DTS
Medeski, Martin and Wood - Uninvisible
"Uninvisible is further than ever from conventional jazz organ. While blues and funk influences are evident throughout the album, they float on a sea of shadows. Sound sources are obscure or exotic; on "Pappy Check" innovative scratching by turntablist DJ Olive creates an impression of African percussion more than club atmospherics. Even where the instrumentation is less ambiguous, the trio steers toward a filmic noir sensibility, with Medeski leading the way in unorthodox techniques. His pitch-bend solo on "Take Me Nowhere" suggests the creak of a rusty hinge, with Wood's acoustic bass providing the anchor for his abstractions. Wood is in fact often mixed higher than Medeski, to the effect of reducing the keyboard parts to a sideline role and the album in turn to an exercise in mood more than virtuosity -- an impression enhanced by a similarly eccentric shrinkage of the power guitar part on "The Edge of Night" to a barely audible background element. The rhythm is steady and stealthy, a slow-motion oscillation between live and looped tracks, most often with a hip-hop sensibility. More important, every musician on each cut plays with a belief that overplaying only subverts the goals of collective improvisation.
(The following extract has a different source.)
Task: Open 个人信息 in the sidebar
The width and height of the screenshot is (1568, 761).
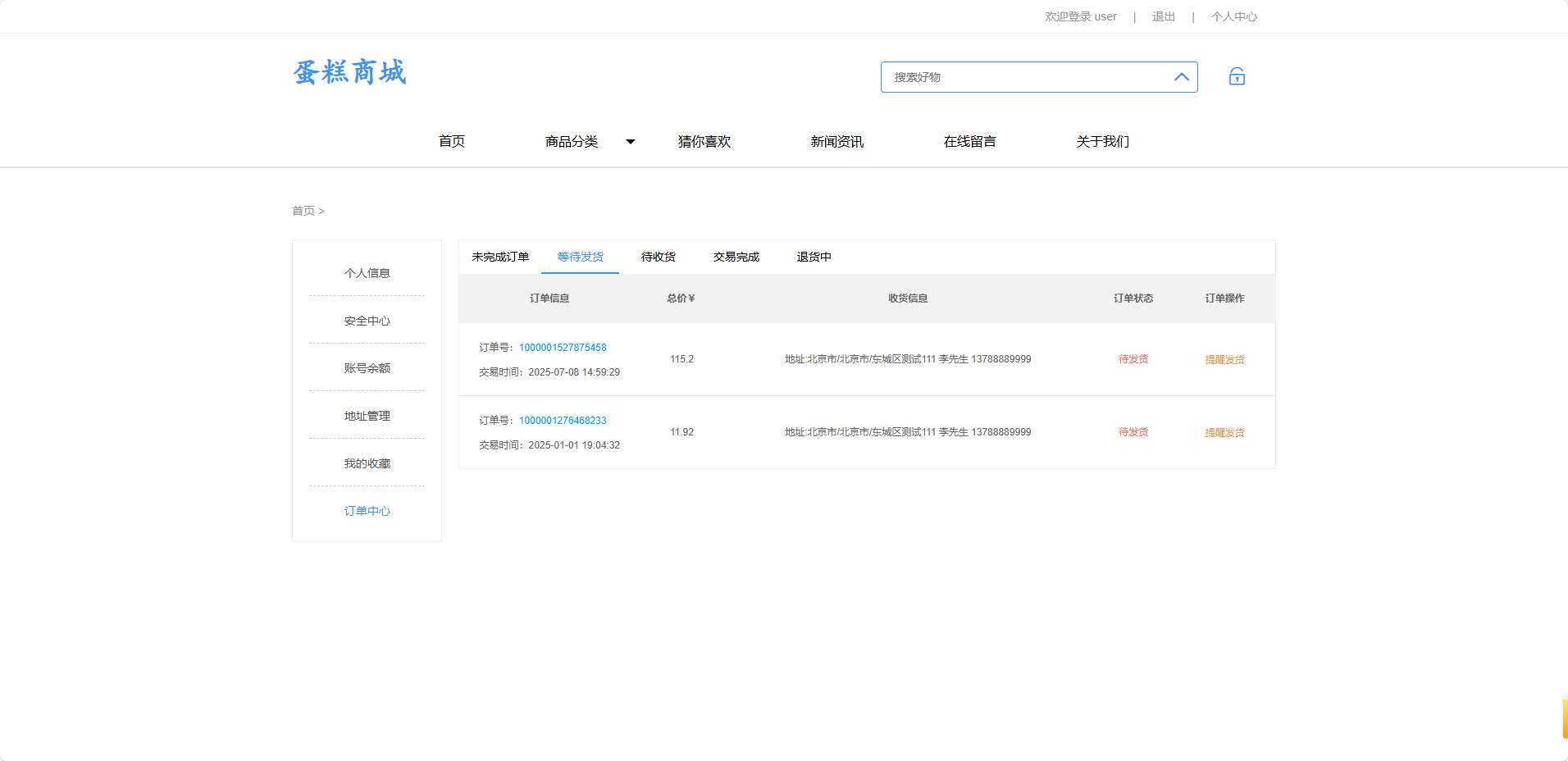Action: point(367,273)
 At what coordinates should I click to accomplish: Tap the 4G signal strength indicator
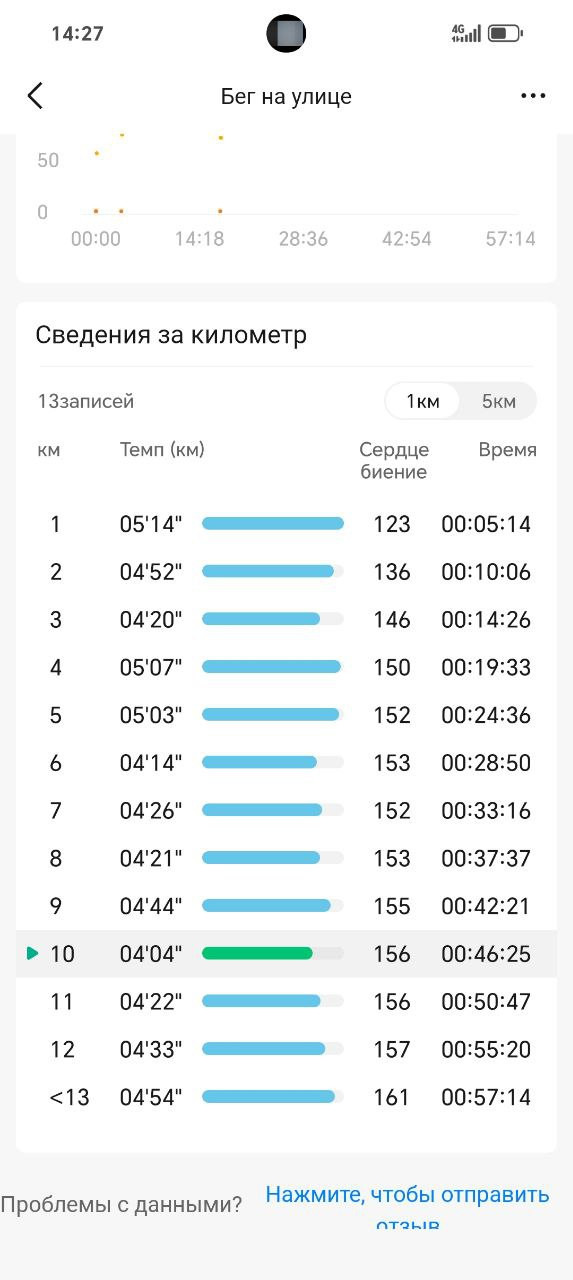coord(466,33)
If any one album can be said to pick up on the surreal funk explorations of latter-day Miles Davis, Uninvisible is it."
- Robert L. Doerschuk (All Music Guide)
- Uninvisible was on CNET's Top 10 Must-Have DVD-Audio
- The disc includes extras: a gallery of photos, an about the band and music video for Uninvisible.
This is a DVD-Audio disc which is playable on most DVD players as well as all DVD-Audio players.